Activity:
In the entries that follow, locate the line with "Collapse the 图形 folder in components tree", then restate that line and all later lines exactly as they appear, leaving pictures out.

Given records:

◇ ◇ ◇ ◇ ◇ ◇ ◇

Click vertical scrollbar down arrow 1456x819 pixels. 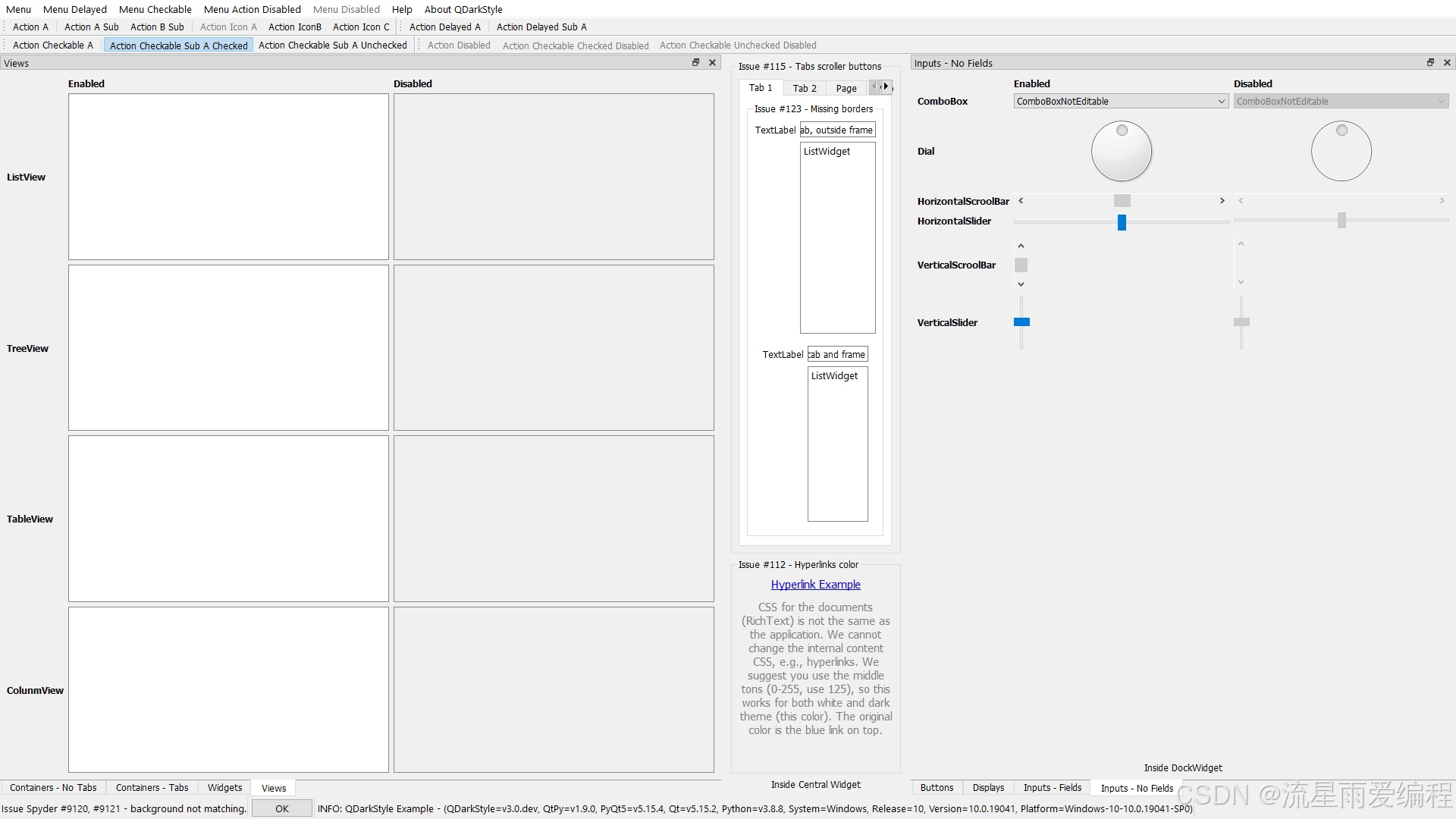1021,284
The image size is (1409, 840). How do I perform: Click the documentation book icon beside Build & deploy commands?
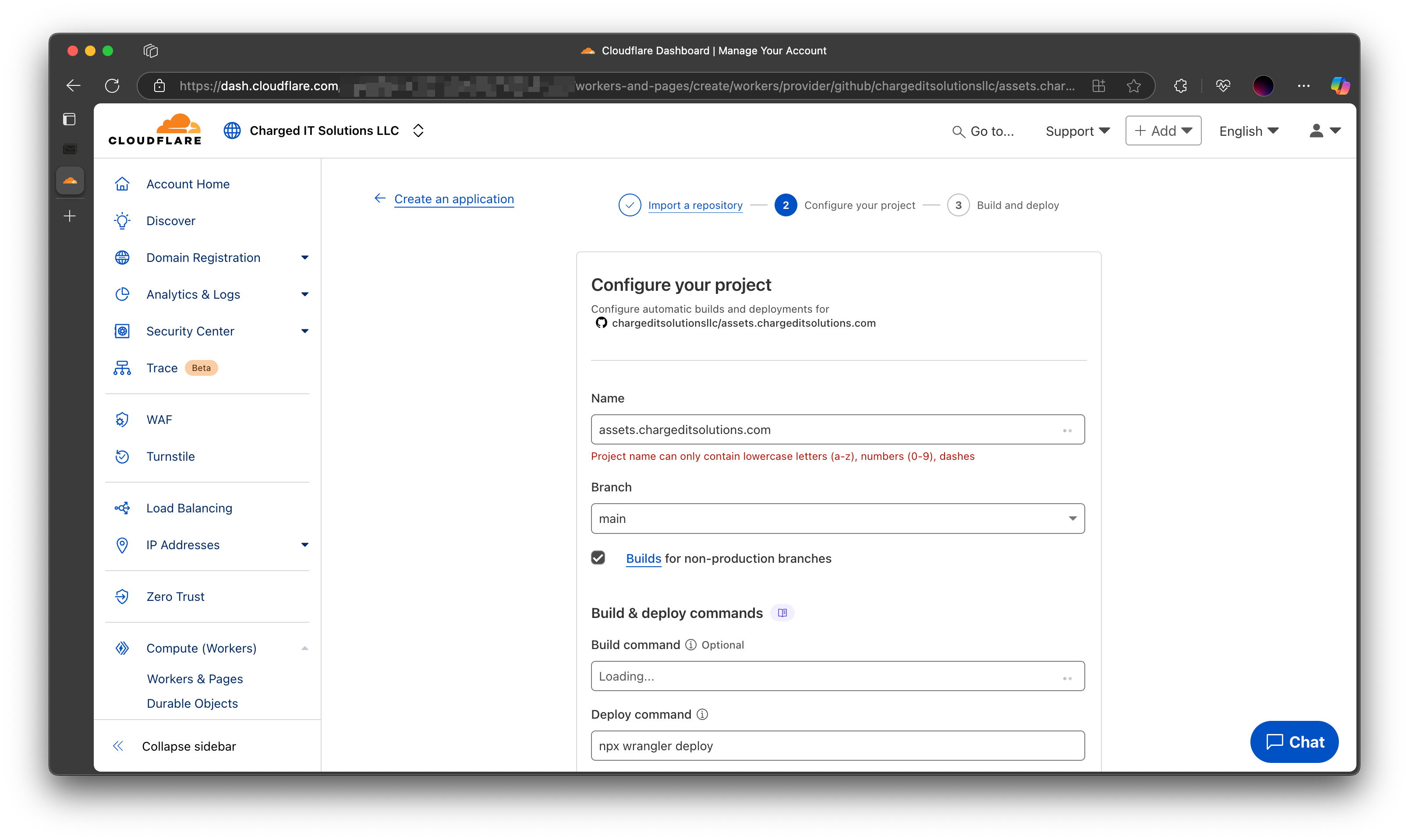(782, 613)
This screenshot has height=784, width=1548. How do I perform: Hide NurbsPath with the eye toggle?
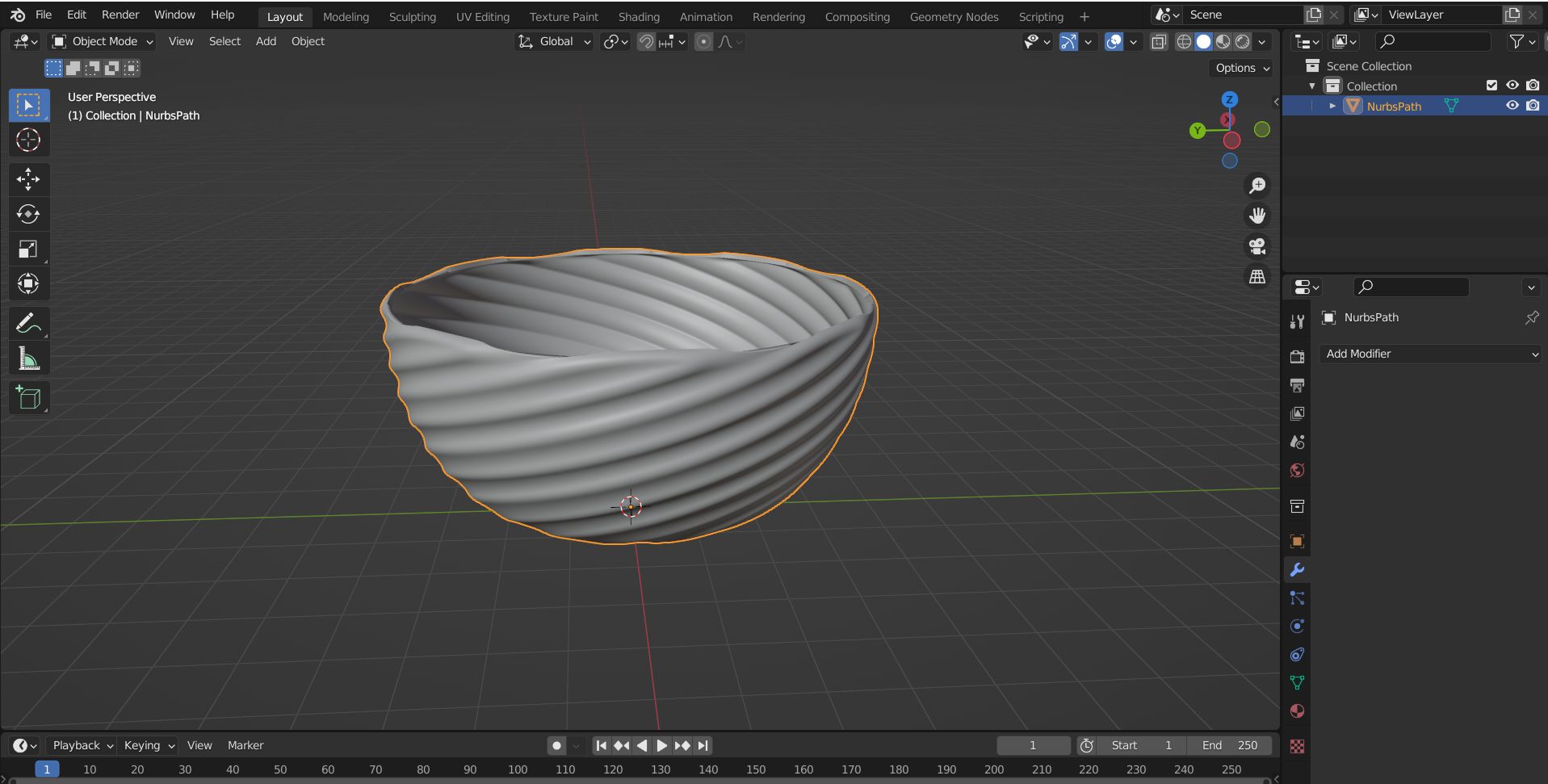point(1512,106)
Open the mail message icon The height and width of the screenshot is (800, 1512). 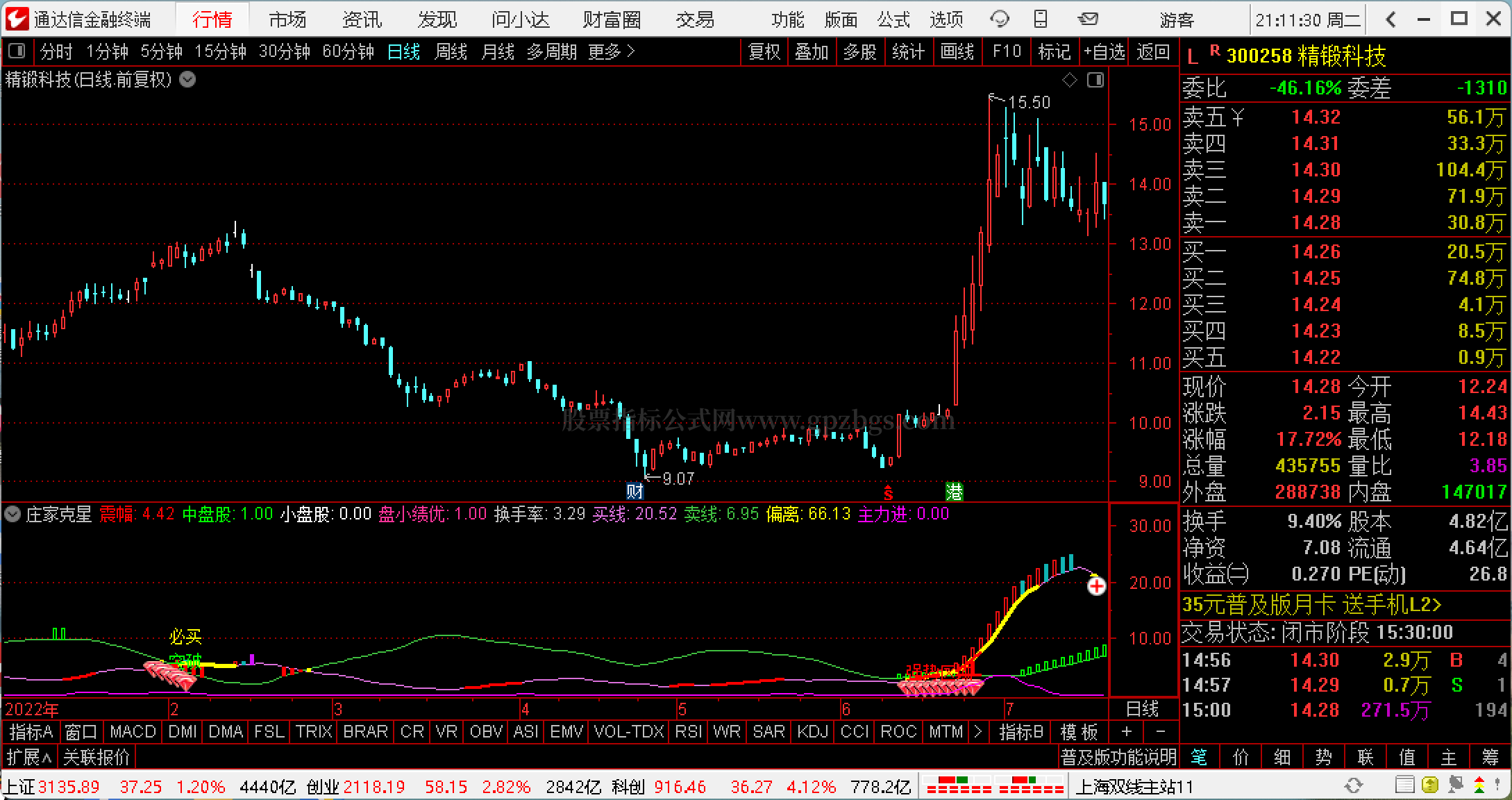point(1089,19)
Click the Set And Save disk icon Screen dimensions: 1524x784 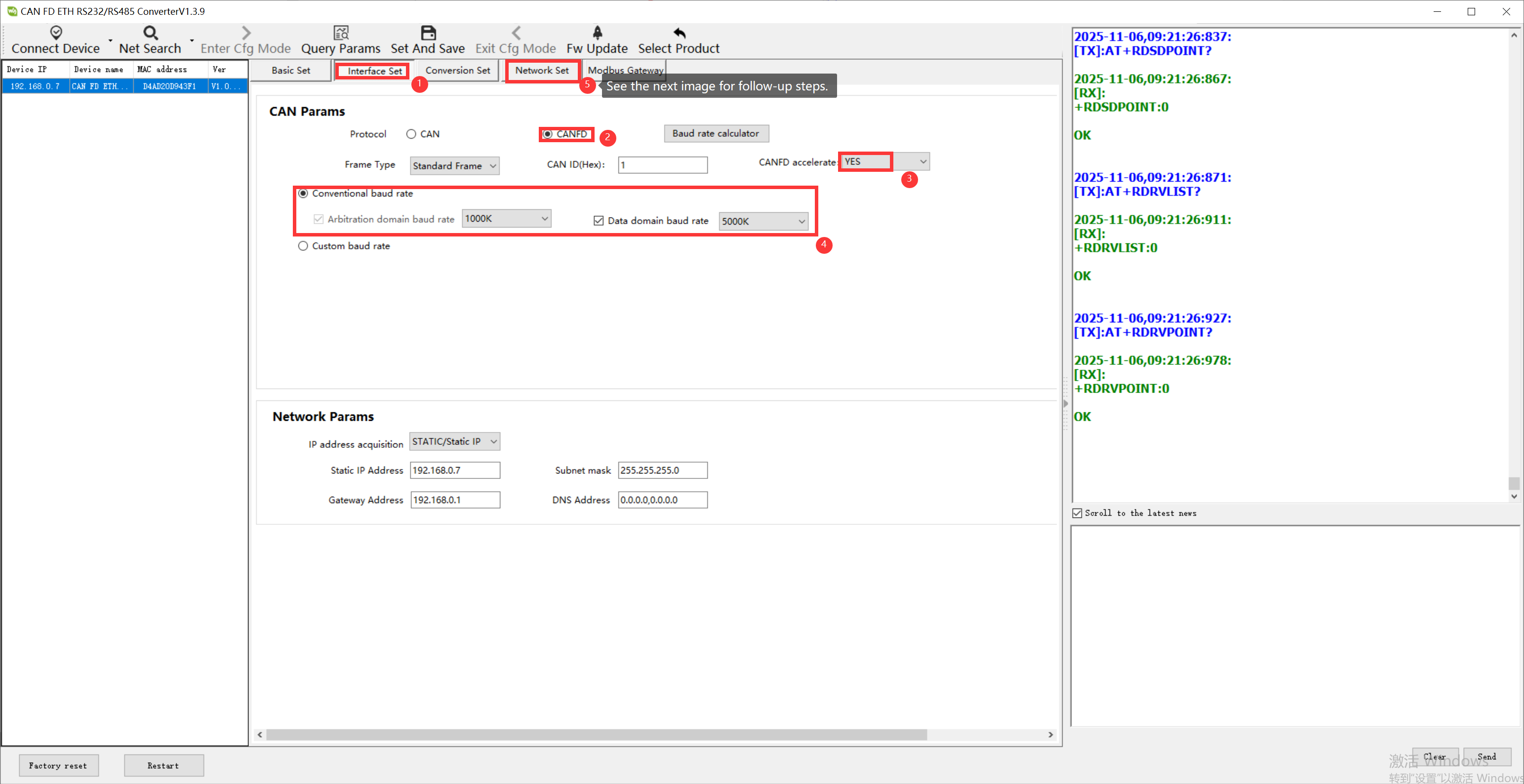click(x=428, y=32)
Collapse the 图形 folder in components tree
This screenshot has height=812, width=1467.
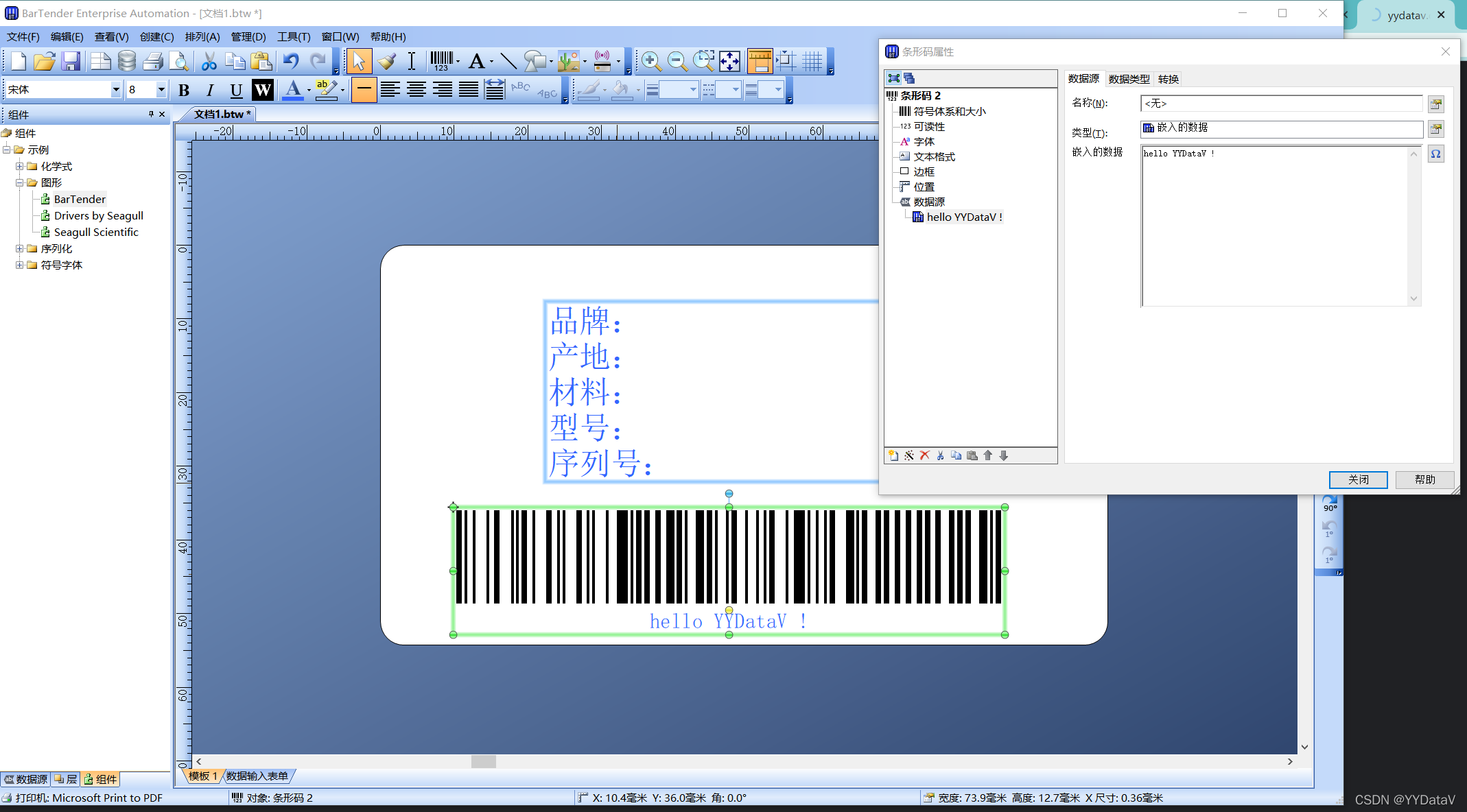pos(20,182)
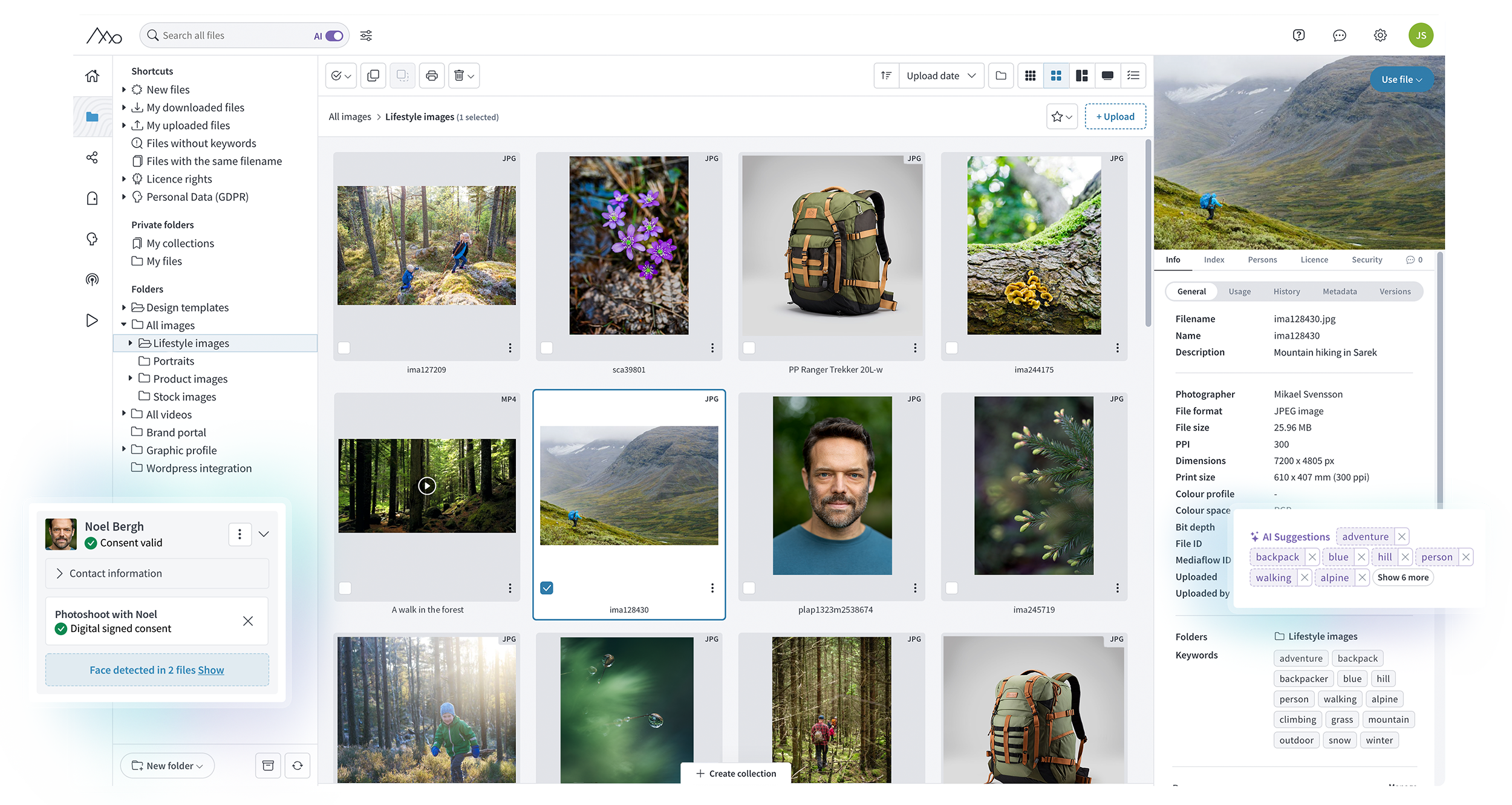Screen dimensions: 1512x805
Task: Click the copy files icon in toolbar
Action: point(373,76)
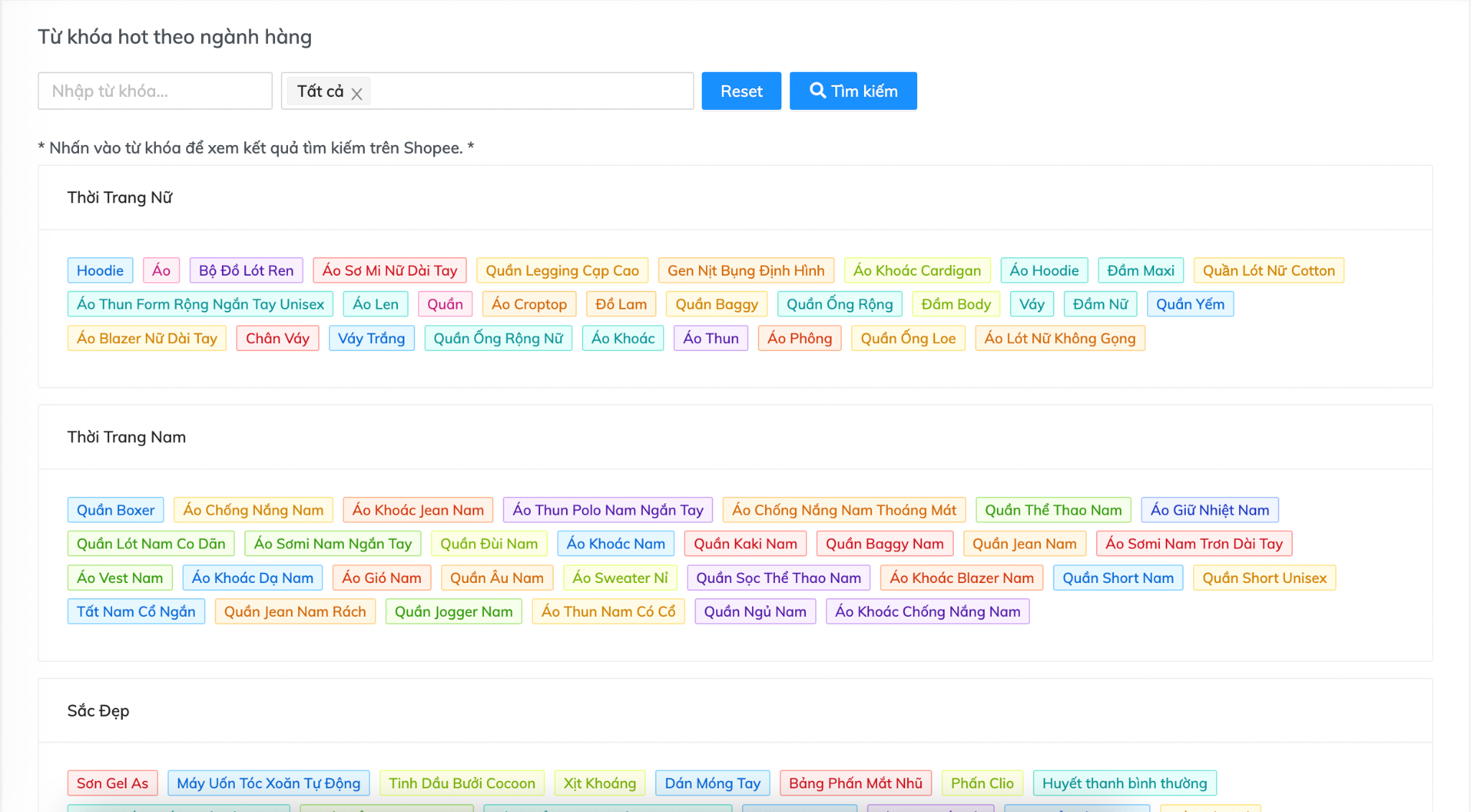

◇ ◇ ◇ ◇ ◇ ◇ ◇

Answer box:
Collapse the 图形 folder in components tree
This screenshot has height=812, width=1467.
pos(20,182)
Screen dimensions: 1512x805
Task: Click the copy files icon in toolbar
Action: point(373,76)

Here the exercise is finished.